中國土豪企圖收購法國南部古堡酒莊,坐直升機巡視其即將擁有的「領土」時,不幸直升機墜毀,父子斃命。

本來是一宗小小意外。但是死者親屬請來一群和尚,在法國古堡舉行「超渡」。

法國是天主教國家。法國南部的建築,都是二百年的莊園小石屋,藍天白雲,山嶺田園,是畢沙羅(Pissaro)或西斯里(Sisley)的印象派油畫畫面。忽然冒出一群中國和尚,燒香敲鑼鈸,播出大悲咒,唸唸有詞的在人家的古堡裏做一場法事,這種場景,或許叫做「文化多元」(Multiculturalism),但是在唯美主義者眼中,畫面詭異莫名。

德國總理麥克萊夫人宣佈:「文化多元」在歐洲已經徹底失敗。太多非歐洲文明的外來移民,來到歐洲,揮霍着當地政府提供的社會福利,或者炫耀着財富,拒絕融入歐洲的文化主流,正在腐蝕西方的價值觀。
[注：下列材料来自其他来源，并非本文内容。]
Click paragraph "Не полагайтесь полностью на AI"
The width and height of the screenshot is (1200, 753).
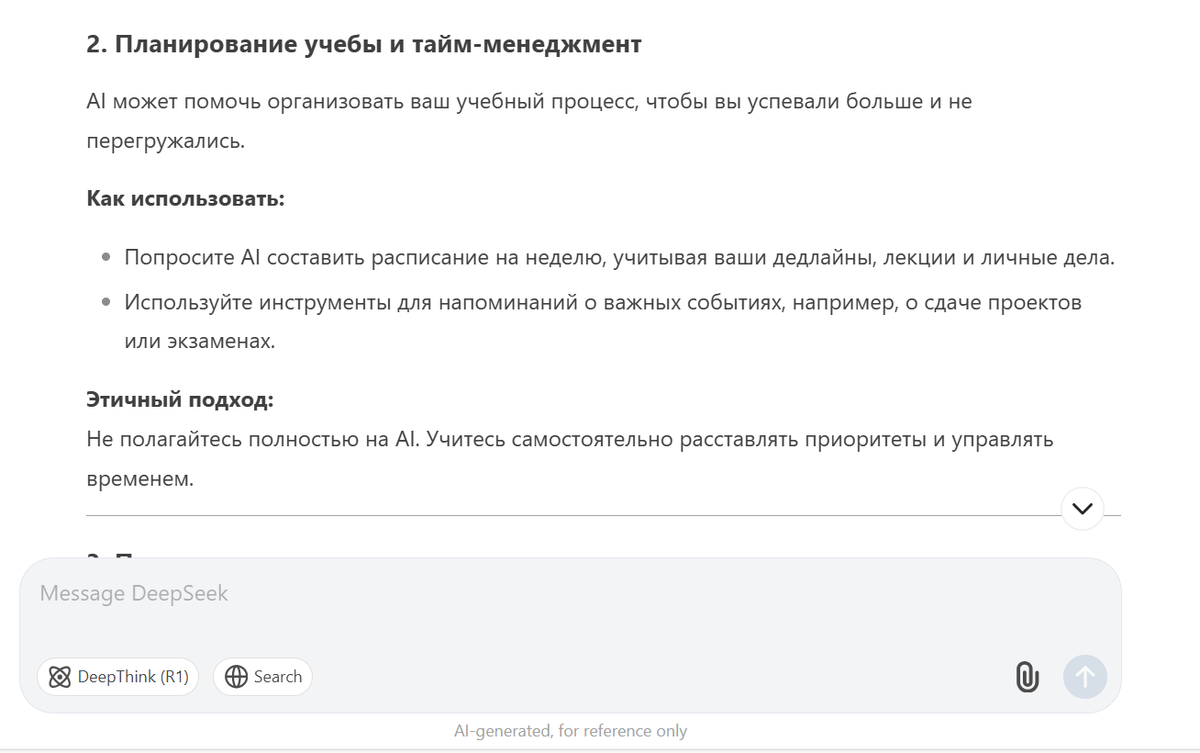pyautogui.click(x=570, y=440)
巴黎、阿姆斯特丹、羅馬,大量非歐洲移民以「文化多元」為藉口,在歐洲聚眾講自己的語言,行自己的風俗,堅持不一樣的信仰,譬如巴黎的阿拉伯裔移民,要在清真寺裏殺羊,一地的腥血,巴黎警方制止,阿拉伯人抗議,說是「歧視」和「打壓多元文化」。

但是歐洲的「多元文化」,不是鼓勵非歐洲移民建清真寺和唐人街,而是希望這些外來移民,融入歐洲的文化主流。「融入主流」(Integration into mainstream)是容納新移民的首要條件;你來了歐洲,女人不要在公共場合戴面紗,因為歐洲人認為女人戴面紗是壓迫女權的體現,(中東不是這樣認為,不要緊,但女人來到歐洲定居,是非的標準,由歐洲文化主流來審定,不是阿拉伯人)。同理,法國是羅馬天主教國家,只尊耶和華為真神,正如中國人只尊毛澤東為真神。中國不會在北京包容一場法輪功的聚會,為什麼法國南部要「包容」一群和尚唸經?

所謂「文化包容」,是第三世界民族的強盜單程路邏輯:只准他們任意以「家庭團聚」的理由,進你家白吃白住,你一有異議,就是「歧視」;他們卻永遠不「包容」,他們的大門,不會自由洞開,歐洲和美國,要正視這場第三世界移民帝國主義的大侵略。